═════ Input data ═════

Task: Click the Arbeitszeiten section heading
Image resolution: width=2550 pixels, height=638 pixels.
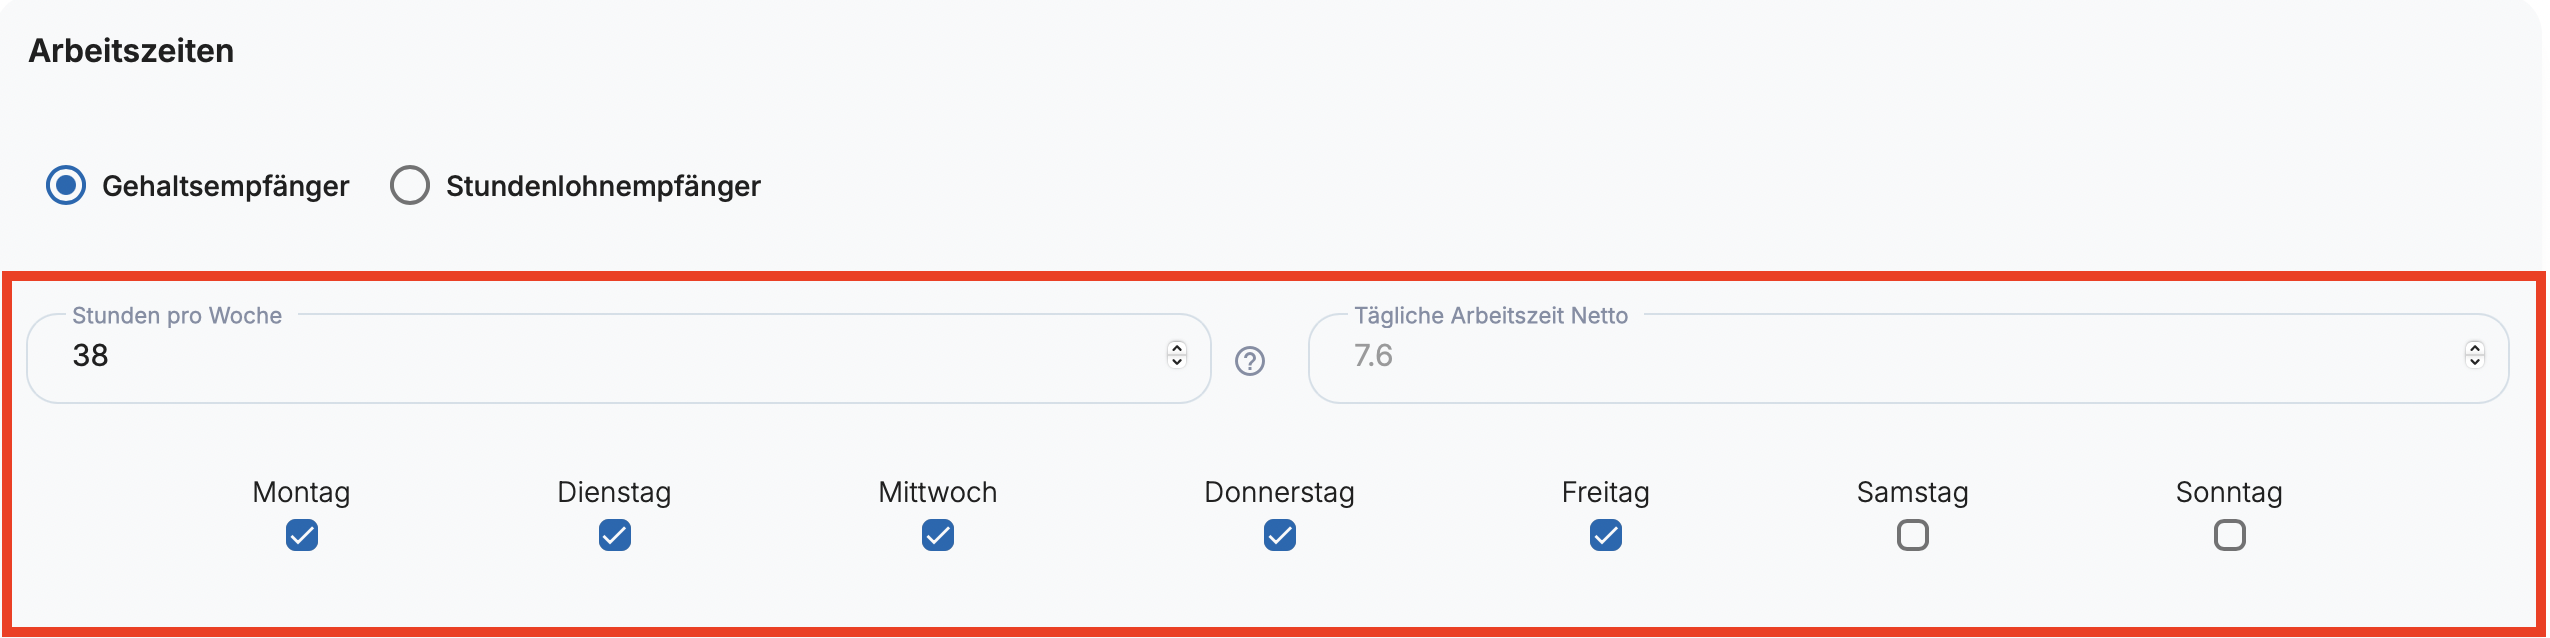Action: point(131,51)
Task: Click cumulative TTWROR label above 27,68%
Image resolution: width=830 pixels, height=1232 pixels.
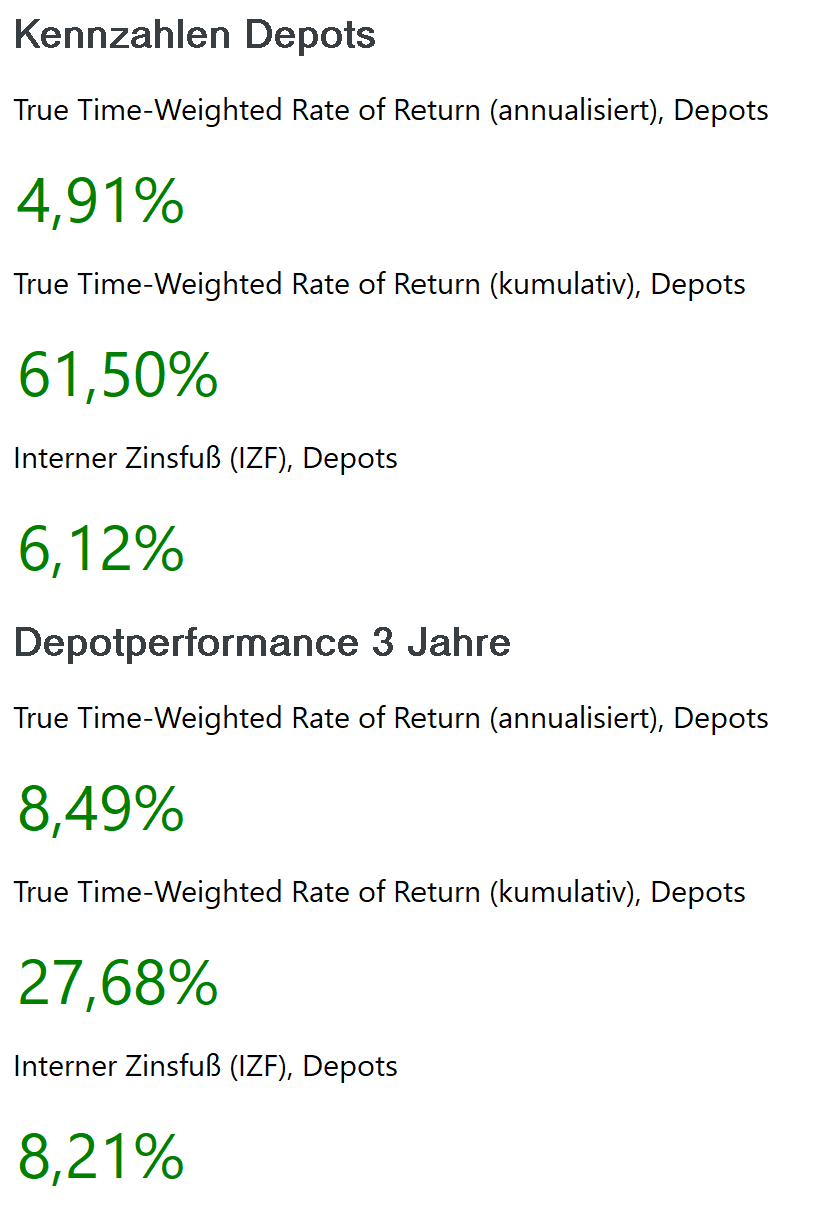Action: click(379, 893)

═════

Line count for the string "Task": say how many lines in the listing contain it, and add nothing.

- _Exercise solution_
2